## [EXERCISE PROMPT]
Your answer must be the exact lines from the one with "You are a computer-use agent." to the end of the data, both included, with no pictures.
- Opening Delimiter -
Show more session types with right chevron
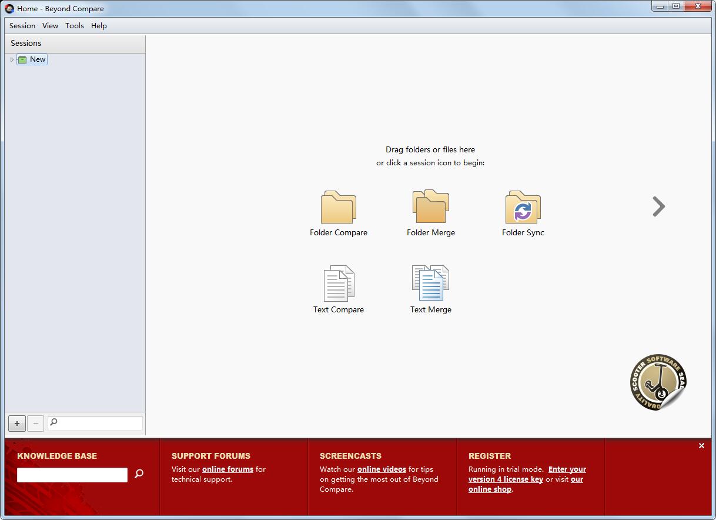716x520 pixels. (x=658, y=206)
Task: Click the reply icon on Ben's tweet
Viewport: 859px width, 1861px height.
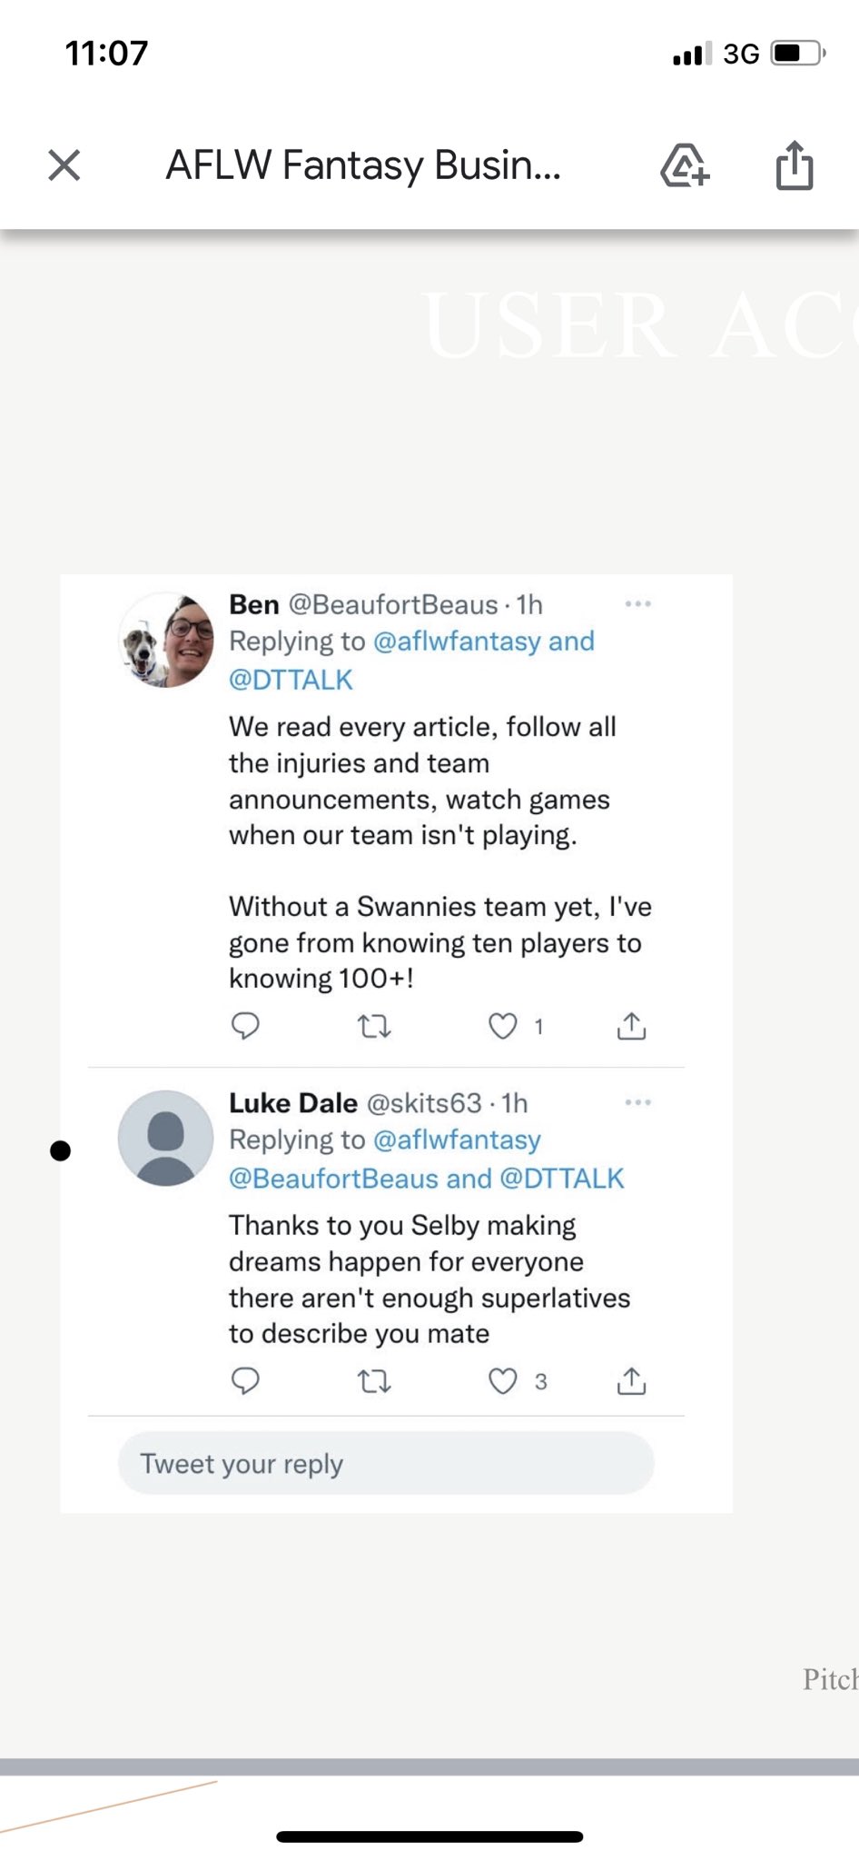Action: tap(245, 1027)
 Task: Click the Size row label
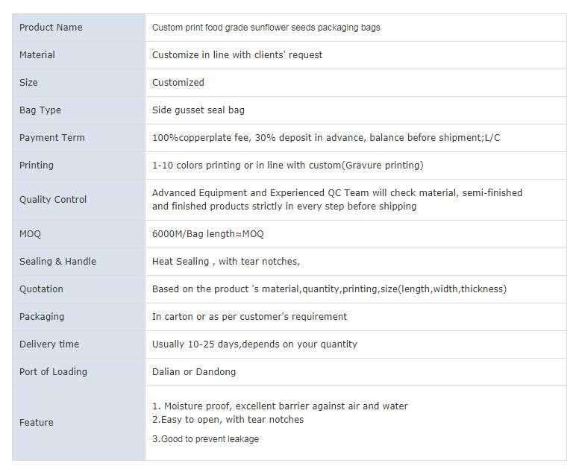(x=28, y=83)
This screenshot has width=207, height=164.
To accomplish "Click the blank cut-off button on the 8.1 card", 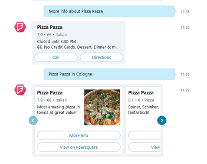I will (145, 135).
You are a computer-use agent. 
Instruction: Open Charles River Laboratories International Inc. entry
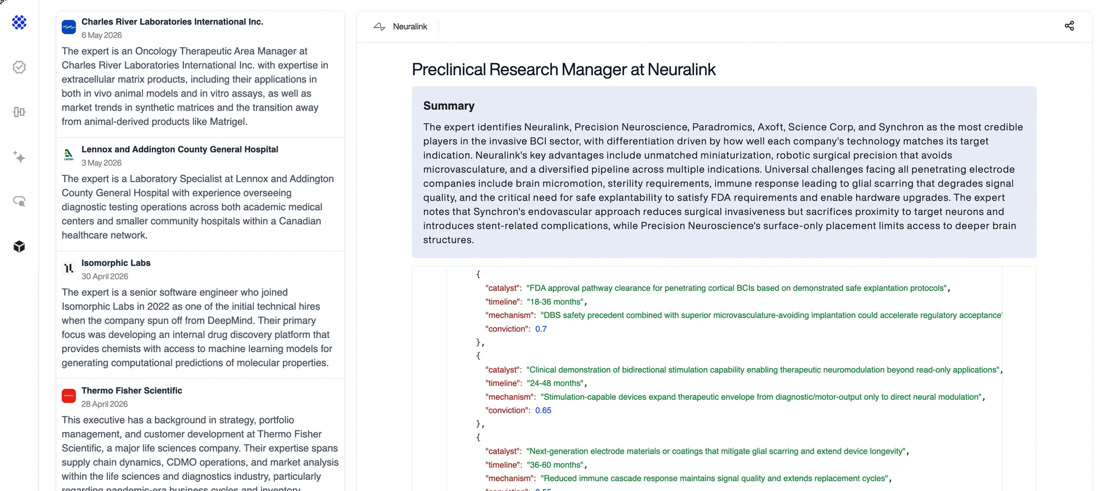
- Closing Delimiter -
## [PROBLEM SOLUTION]
You are a computer-use agent. 
Instruction: Open Charles River Laboratories International Inc. entry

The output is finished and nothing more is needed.